* start DOCUMENT SECTION *
Negating the list of selected rows of a join
Hello,
I want to list the rows of a table with a text field whose values do not
exist in a similar field of another table. Basically what I want to get
is negated results of a join.
Lets say the tables table_a and table_b have the field name.
table_a table_b
name age name
----- --- -----
Peter 27 Paul
Paul 42
Mary 20
If I asked for a join like this:
SELECT table_a.name,table_a.age FROM table_a,table_b WHERE table_a.name=table_b.name
I would get:
name age
----- ---
Paul 42
But I want the opposite. I tried a non-equi join like this:
SELECT table_a.name,table_a.age FROM table_a,table_b WHERE table_a.name<>table_b.name
and I got:
name age
----- ---
Peter 27
Mary 20
It worked except for the case when table_b is empty. In this case the
nothing was returned. Is this the expected behaviour or is it a bug in
PostgreSQL?
How can I make a query that works the way I want all the time, even for the
case when table_b is empty?
Regards,
Manuel Lemos
E-mail: mlemos@acm.org
URL: http://www.e-na.net/the_author.html
PGP key: finger://mlemos@zeus.ci.ua.pt
--
Manuel Lemos wrote:
How can I make a query that works the way I want all the time, even for the
case when table_b is empty?
SELECT table_a.name, table_a.age
FROM table_a
WHERE NOT EXISTS (
SELECT 'x'
FROM table_b
WHERE table_b.name = table_a.name
);
Hope this will do the trick.
:) Clark Evans
Manuel Lemos <mlemos@acm.org> wrote:
I want to list the rows of a table with a text field whose values do not
exist in a similar field of another table. Basically what I want to get
is negated results of a join. [...]
It worked except for the case when table_b is empty. In this case the
nothing was returned. Is this the expected behaviour or is it a bug in
PostgreSQL?
If you list two (or more) tables in the 'from' clause of a select
(that is, if you do a 'join'), a result table is built, in which each
row of the first table is combined with each row from (all) the other
table(s). To clarify, do simply
SELECT table_a.name,table_b.name FROM table_a,table_b;
on your table. When one of the tables has no rows, all the rows from
the other(s) are combined with *nothing*; this gives nothing!
('combined' may be the wrong word; it's like a multiplication, and
people speak of a 'Cartesian product' of the tables)
* end DOCUMENT SECTION *
* start SUPPLIED MATERIAL *
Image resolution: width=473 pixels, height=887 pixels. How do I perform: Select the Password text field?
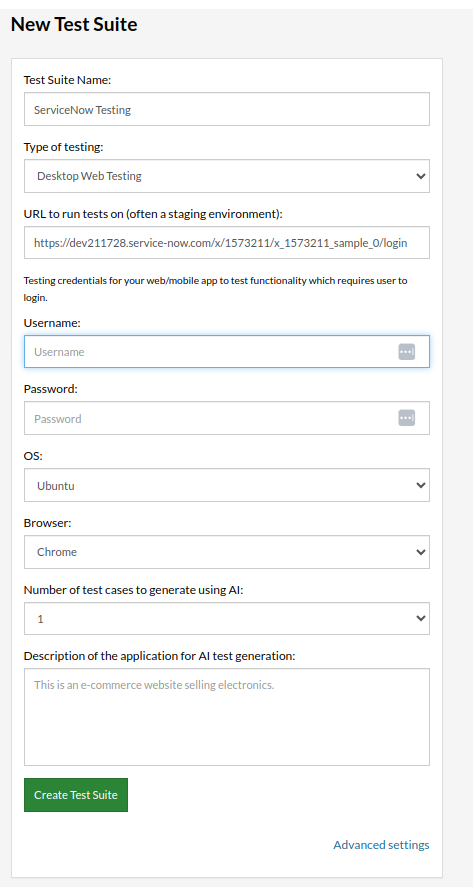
* end SUPPLIED MATERIAL *
#### SHORT EXERCISE 1
Based on the thread about negating a join, say whether each statement agrees with it. Answer yes or no and quote the deciding words.
(a) Clark Evans proposes a query built on NOT EXISTS.
(b) The reply about joins says each row of the first table is combined with only one row of the other table.
(c) That reply mentions that people speak of a "Cartesian product" of the tables.
#### SHORT EXERCISE 2
Continue the thread about negating a join from where it stops.
The listing is not needed here.

#### EXERCISE OUTPUT 1
(a) Yes: "WHERE NOT EXISTS ("
(b) No: "each row of the first table is combined with each row from (all) the other table(s)"
(c) Yes: "people speak of a 'Cartesian product' of the tables"

#### EXERCISE OUTPUT 2
The 'where' clause can restrict the rows of the result table to
something useful, e.g., you can restrict to 'table_a.name =
table_b.name'. A feature that probably will help you is the
construction of a so-called 'sub-select' in the where clause:
SELECT name FROM table_a
WHERE name NOT IN (SELECT name FROM table_b);
Hope it helps!
Ulf
--
======================================================================
Ulf Mehlig <umehlig@zmt.uni-bremen.de>
Center for Tropical Marine Ecology/ZMT, Bremen, Germany
----------------------------------------------------------------------
Clark Evans <clark.evans@manhattanproject.com>:
Manuel Lemos wrote:
How can I make a query that works the way I want all the time, even for the
case when table_b is empty?SELECT table_a.name, table_a.age
FROM table_a
WHERE NOT EXISTS (
SELECT 'x'
FROM table_b
WHERE table_b.name = table_a.name
);Hope this will do the trick.
Maybe not -- doesn't that mean, that the query won't return a single
row in case there is *any* pair of equal names in both tables?!
Have a nice (sun)day,
Ulf
--
======================================================================
Ulf Mehlig <umehlig@zmt.uni-bremen.de>
Center for Tropical Marine Ecology/ZMT, Bremen, Germany
----------------------------------------------------------------------
Manuel Lemos wrote:
I want to list the rows of a table with a text field whose values do not
exist in a similar field of another table. Basically what I want to get
is negated results of a join.
Ulf Mehlig wrote:
SELECT name FROM table_a
WHERE name NOT IN (SELECT name FROM table_b);
Clark Evans wrote:
SELECT table_a.name, table_a.age
FROM table_a
WHERE NOT EXISTS (
SELECT 'x'
FROM table_b
WHERE table_b.name = table_a.name
);
I'm not sure about how well PostgreSQL handles
these two. I'd try them both with your data set.
If table_b is small (less than a few thousand rows)
then Ulf's approach would work best. However,
if table_b is large (more than a thousand)
then I think the other approach may work better
if table_b.name is indexed.
Clark
Clark Evans <clark.evans@manhattanproject.com>/Ulf Mehlig
<umehlig@pandora3.uni-bremen.de> wrote:
Hope this will do the trick.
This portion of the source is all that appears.